An electrical tool was enclosed in a pair of matching plastic case halves. Its power cord used stranded wire for flexibility, as is common practice. But there was inadequate internal insulation so one bare strand peeked out between the halves, shocked the user, and he fell off his ladder.

A dog wash operator with wet feet used a hair dryer on a dog and was shocked. No GFCI of course.

A boat owner improperly connected an extension cord to his boat. His friend also was shocked when he touched and moved the body. No GFCI of course.

A $2.5 million dollar fire was blamed on a neon sign transformer. An electrical expert set up and video recorded a classic example of a neon sign transformer starting a fire, which it absolutely can do under certain circumstances. I know about such transformers and demonstrated that these circumstances did not obtain. The $2.5 million suit was settled for $13,000.

That circuit breaker explosion was due to an inadequately trained electrician who left an improper setting within the breaker, as I explained to the juries in two trials. The burned electrician was awarded $1.1 million, the largest ever award in Southern Ohio.
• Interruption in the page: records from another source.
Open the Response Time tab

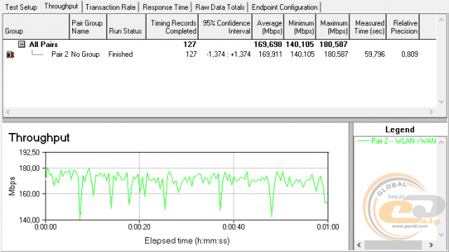point(166,7)
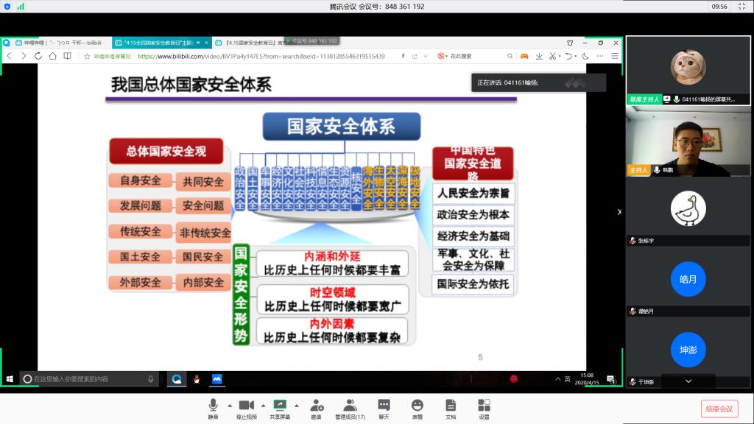Click the browser home icon

(53, 56)
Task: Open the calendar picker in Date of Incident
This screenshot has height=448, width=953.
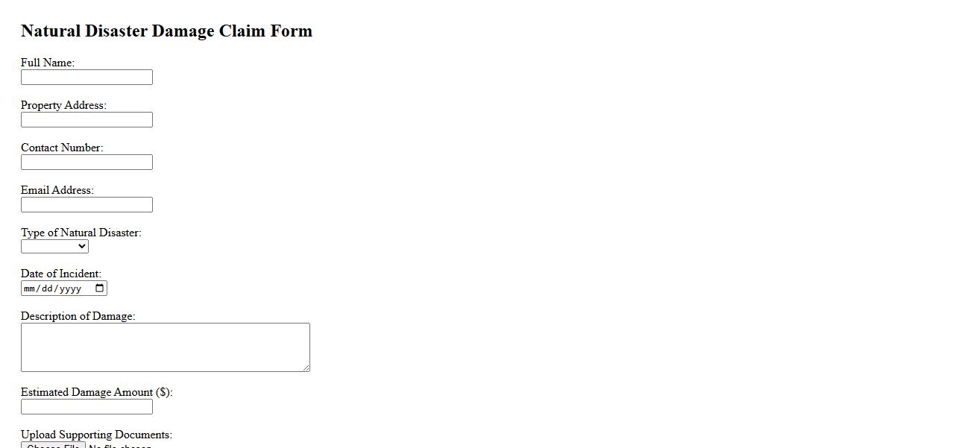Action: tap(100, 288)
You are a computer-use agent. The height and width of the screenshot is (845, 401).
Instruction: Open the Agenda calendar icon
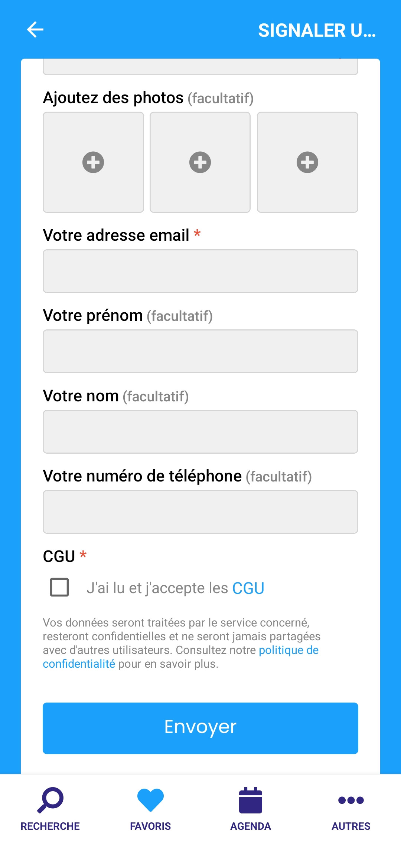click(x=251, y=800)
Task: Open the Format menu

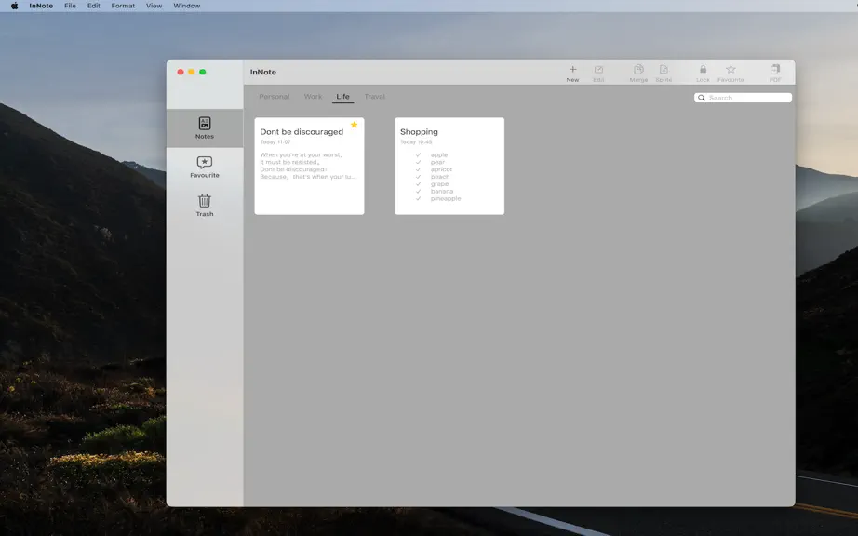Action: (x=123, y=6)
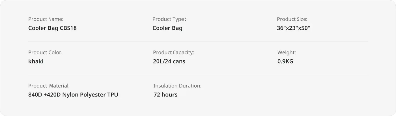Screen dimensions: 396x116
Task: Click the Weight label
Action: coord(287,52)
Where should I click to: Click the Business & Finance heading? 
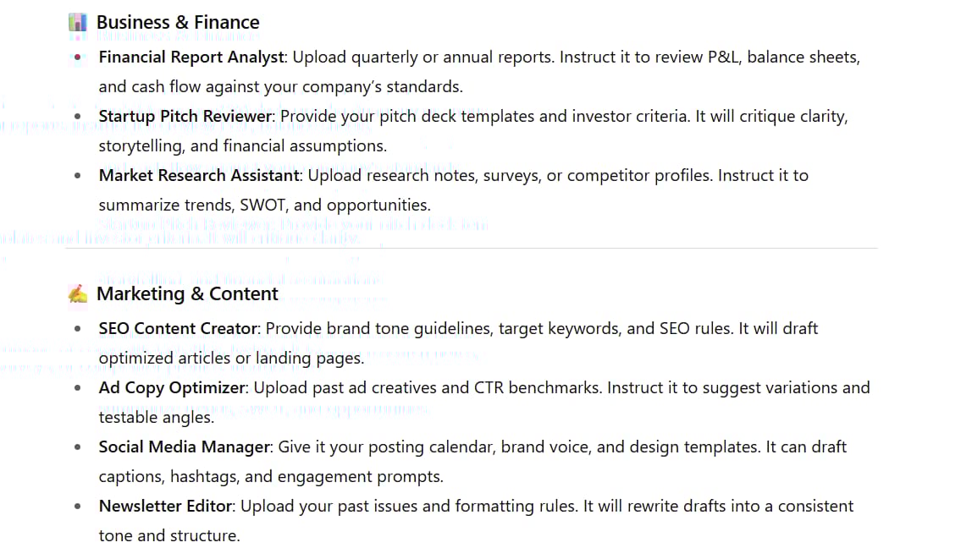(178, 23)
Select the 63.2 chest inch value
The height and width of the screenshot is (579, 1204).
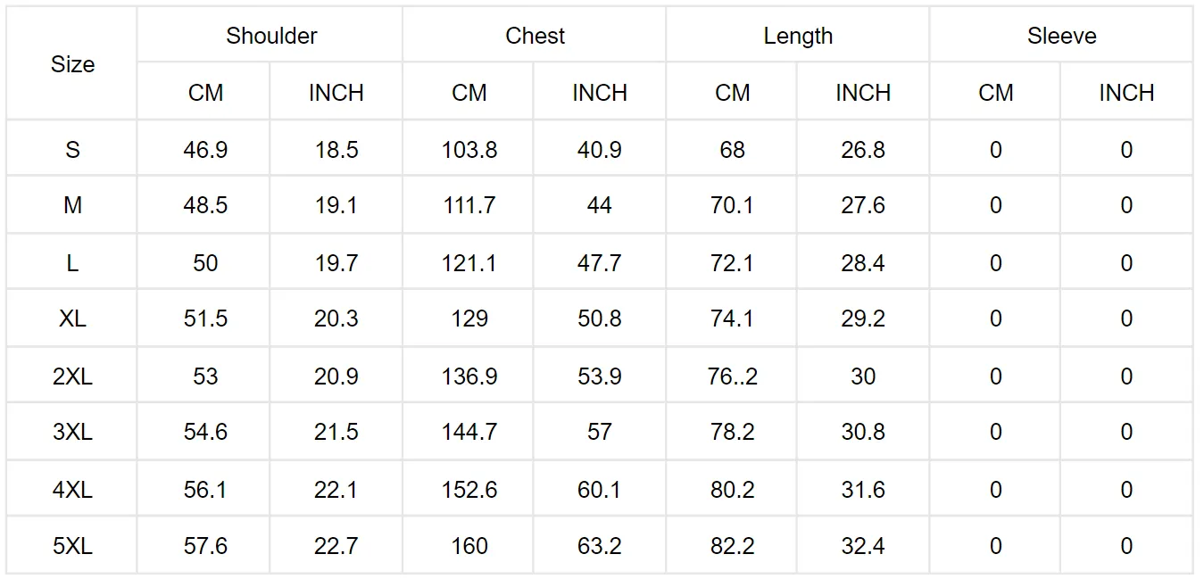tap(600, 546)
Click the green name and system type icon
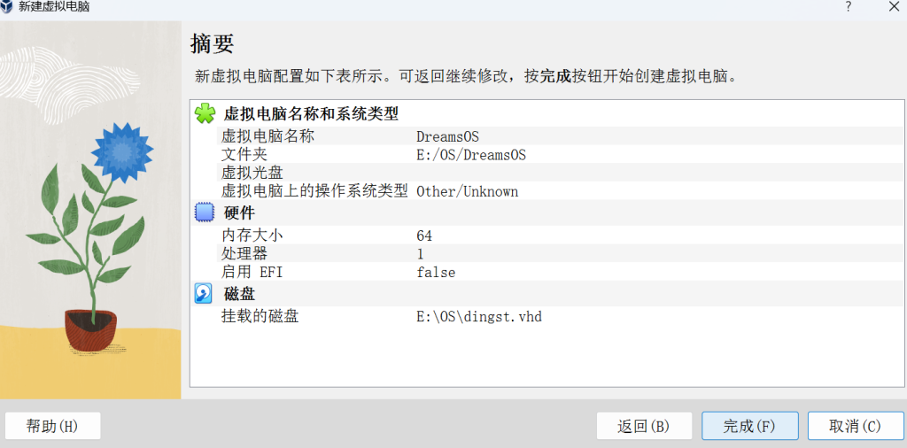The height and width of the screenshot is (448, 907). [x=205, y=113]
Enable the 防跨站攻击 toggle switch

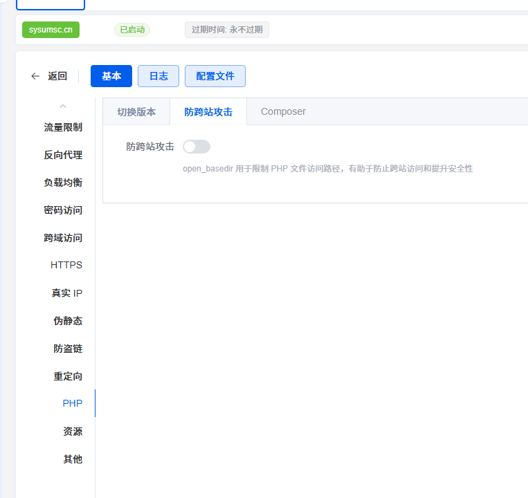(196, 147)
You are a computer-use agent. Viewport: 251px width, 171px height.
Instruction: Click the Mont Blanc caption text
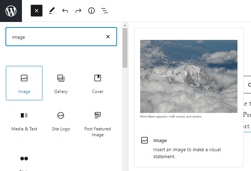point(171,117)
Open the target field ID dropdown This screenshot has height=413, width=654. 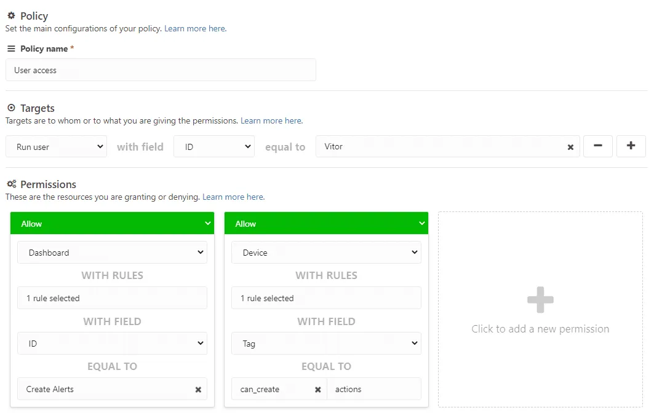click(x=213, y=147)
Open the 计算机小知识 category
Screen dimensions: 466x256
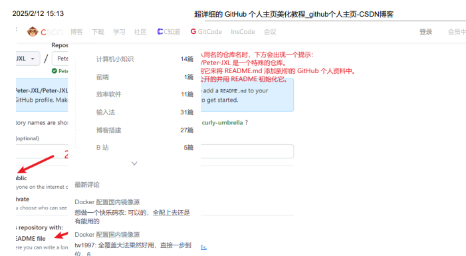coord(115,59)
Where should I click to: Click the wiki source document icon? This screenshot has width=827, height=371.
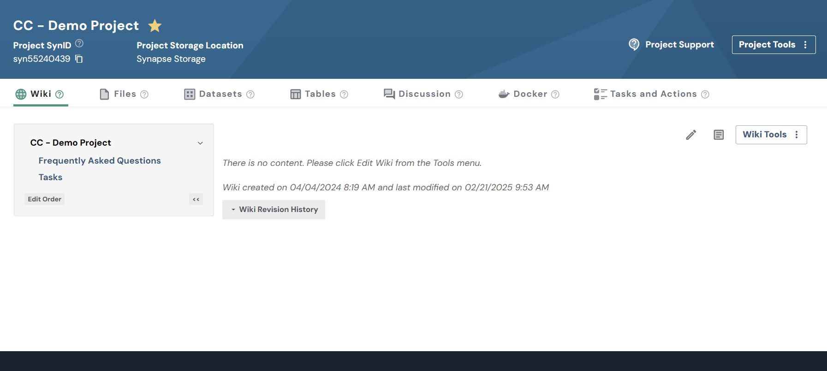(718, 135)
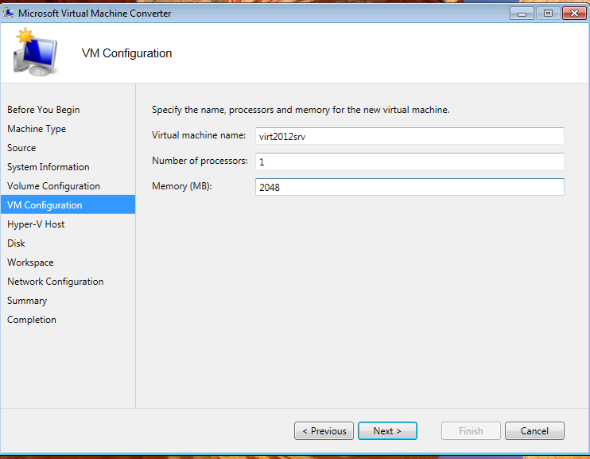Open the Before You Begin step
590x459 pixels.
tap(44, 110)
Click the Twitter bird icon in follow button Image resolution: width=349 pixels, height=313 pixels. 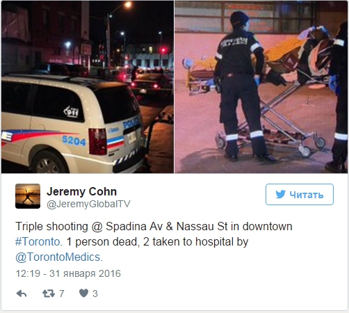tap(281, 195)
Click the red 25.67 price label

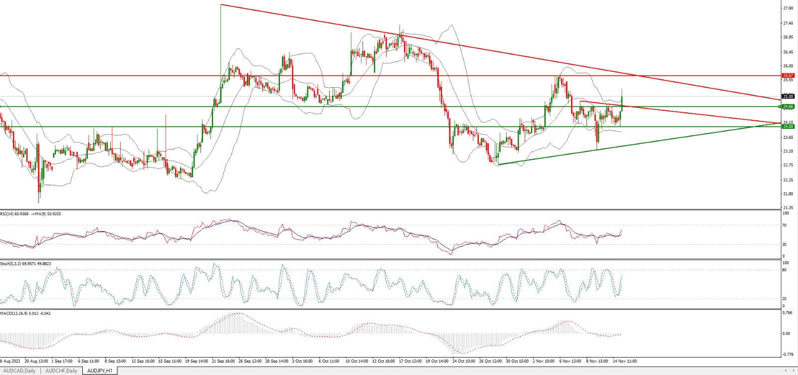(788, 75)
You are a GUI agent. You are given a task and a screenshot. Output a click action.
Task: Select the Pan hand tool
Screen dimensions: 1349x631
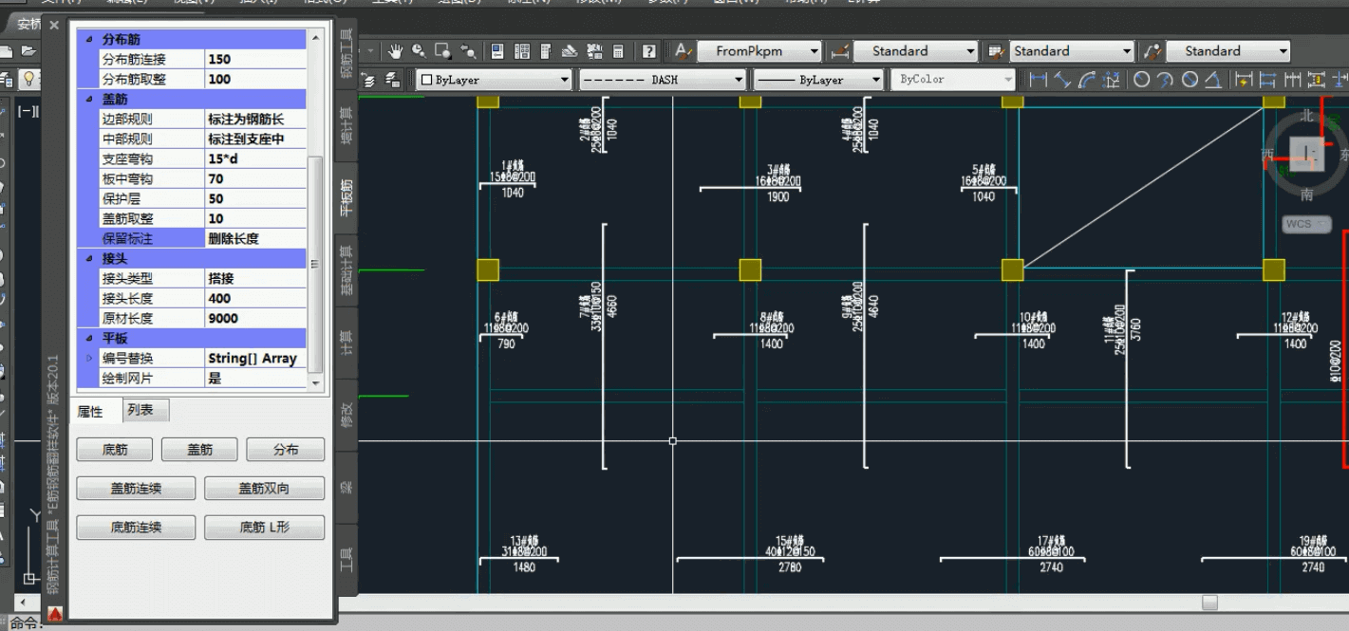[395, 51]
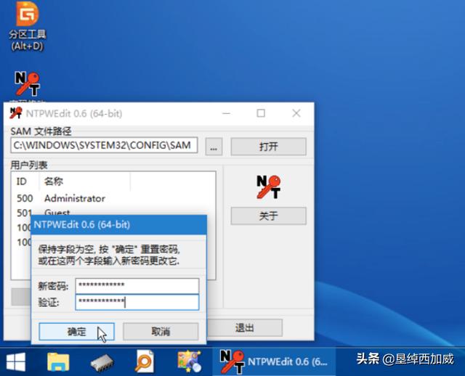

Power to an AC motor was incorrectly measured by measuring motor current and voltage. AC motor power can only be measured by a wattmeter. (Motor current includes a component which does not deliver power.)

Disclaimer: While every effort has been made to ensure the accuracy of this publication, it is not intended to provide legal advice as individual situations will differ and should be discussed with an expert and/or lawyer.For specific technical or legal advice on the information provided and related topics, please contact the author.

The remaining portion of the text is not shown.